Checks systems and services availability. The Status microservice provides information of infrastructure and services.
The compute microservice implements the interface to the workload manager, thus allowing applications to submit, stop, and query the status of jobs by using non-blocking asynchronous API calls. This service depends on: the tasks microservice that provides a temporal resource that tracks the state of each call; and, the delegation microservice that issues a restricted SHH certificate that allows the execution of operations on behalf of the user.
This microservice enable users the upload and downloadof large files to/from CSCS, while also enabling the movement of data within the different filesystems available on the system . It does so by using non-blocking calls to high-performance storage services while immediately responding with a reference to a resource that tracks the state of the request.
The task microservice responds to the need of managing the state of request that are being resolved asynchronously.
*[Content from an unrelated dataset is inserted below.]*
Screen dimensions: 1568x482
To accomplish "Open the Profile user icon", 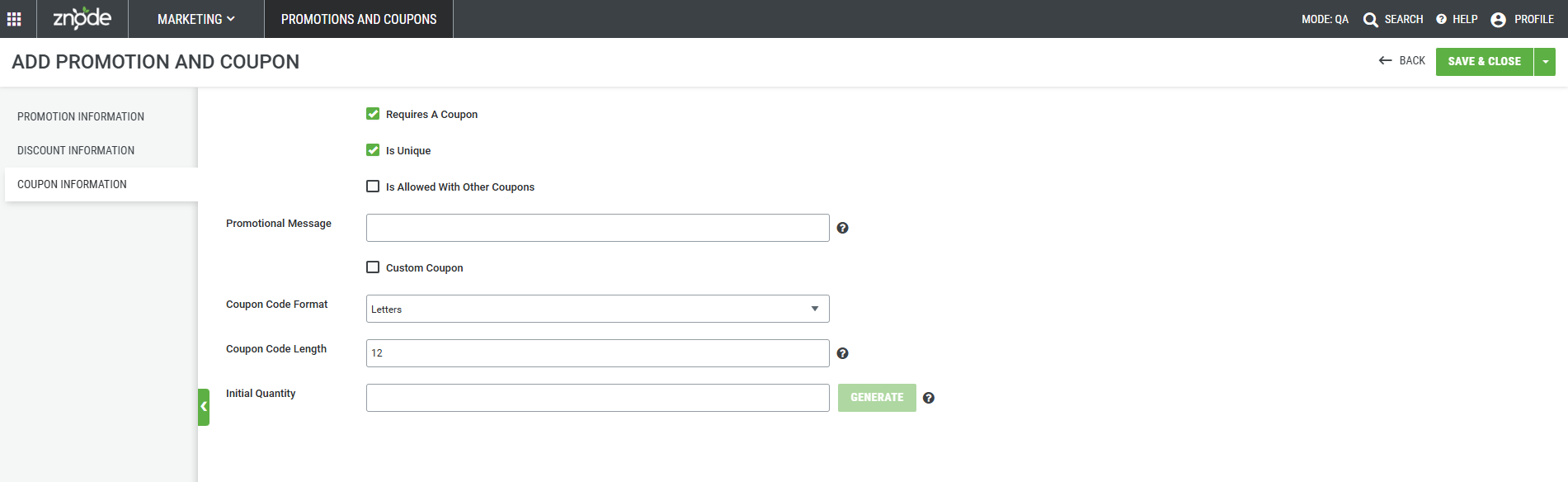I will pyautogui.click(x=1498, y=20).
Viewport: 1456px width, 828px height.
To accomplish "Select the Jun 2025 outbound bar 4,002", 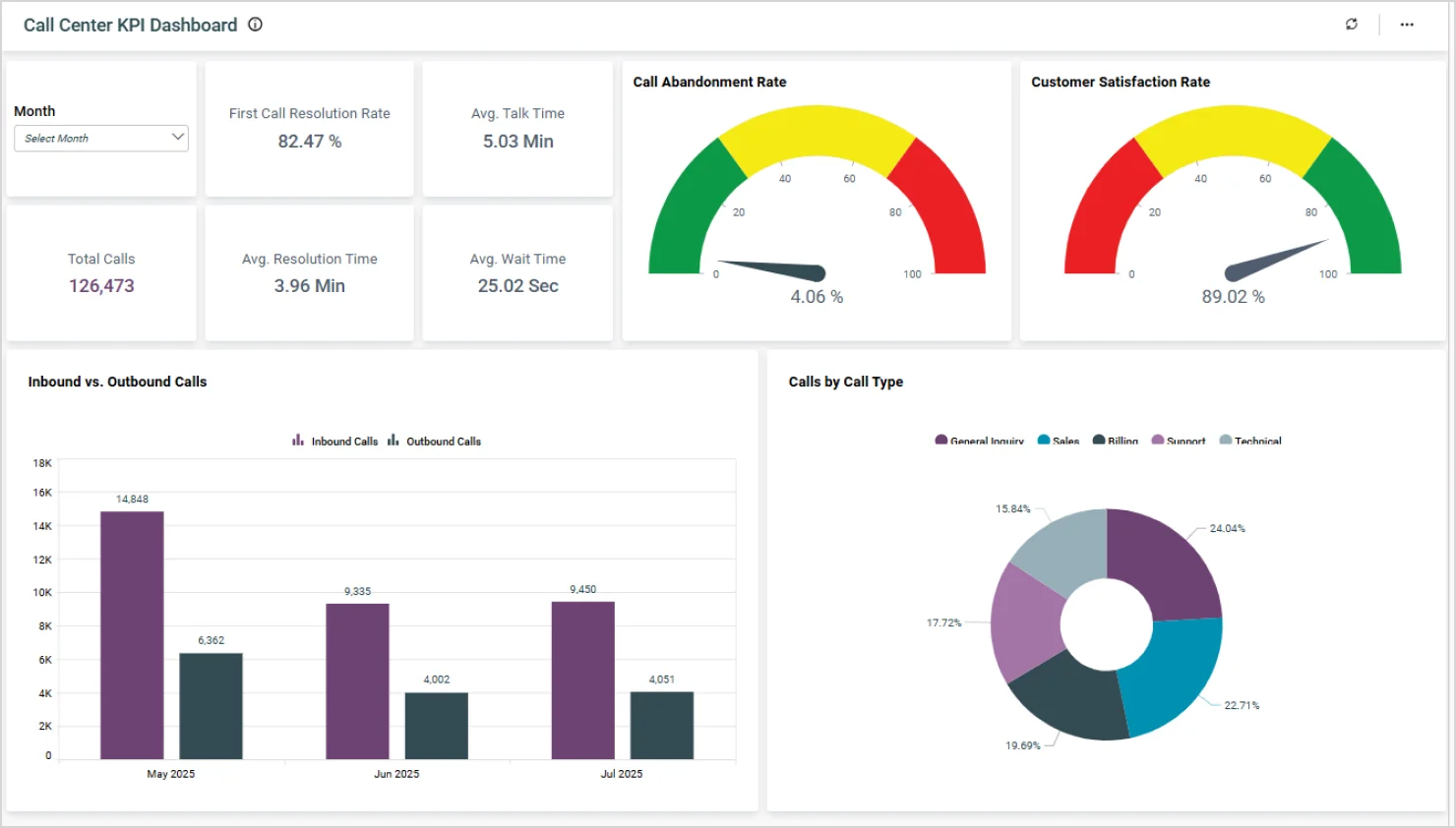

One clear example for the need of this microservice can be observed in the asynchronous data transfer operations handled by the storage microservice, as otherwise some of those workflows would not be possible. As such, FirecREST microservices during an asynchronous request can rapidly create and respond with a new task resource. The operational result of the request is then tracked as the originating microservice continuously updates the task as progress is being made. Thus, task resources allow a client to perform other activities while a FirecREST asynchronous tasks are completed.
The utilities microservice provides synchronous execution of some basic linux commands. As calls to the utilities microservice are blocking operations, these have a timeoutand are not recursive.
The delegation microservice is a FirecREST internal service that is not exposed to the user. This service takes avalid JWT access token as input and creates a short-lived SSH certificate to be used to user authentication.
The Identity and Access Management (IAM) infrastructure at CSCS ensures that users and web applications have the appropriate permissions to access resources at CSCS by using a secure protocol. From the whole of the IAM infrastructure at CSCS we will only discuss Keycloak, the Identity and Access Management solution deployed at thecenter. Keycloak allows to secure application and services by providing a mechanism for the authentication and authorization of CSCS users, CSCS services, and third party applications.
Among the many features of Keycloak we highlight the following:
- single sign-on solution
- integration with Kerberos authentication service
- fine-grained authorization controls for services
- client registration and authorization
- support of OpenID Connect (OIDC) protocol
The integration of FirecREST with Keycloak has been achieved through the use of the OIDC protocol. OIDCis an authentication protocol that extends the OAuth 2.0 specification. OAuth 2.0 is an industry-standard protocol for token-based authorization that is commonly used as a mechanism for users to grant access permission to web application in order to access user-owned resources and services. The extensions provided by OIDC to the OAuth2.0 protocol add a user authentication layer, providing a mechanism that enables single sign-on to users. FirecREST leverages on Keycloak and OIDC for authentication and authorization of web applications, enabling the following capabilities:
- enforce that all requests are authenticated
- applications never manipulate user credentials
- only allow requests from registered applications
- user-managed access permissions per application
- stateless security model by use of tokens
- short lifespan for sensitive access tokens
- extended client sessions allowed through refresh tokens
In a nutshell, FirecREST OIDC-based IAM enables theuser to login to a registered web application using their CSCS credentials and grant a web application with access to user-owned resource at the Center. Moreover, it does so without the user ever sharing their credentials with the web application.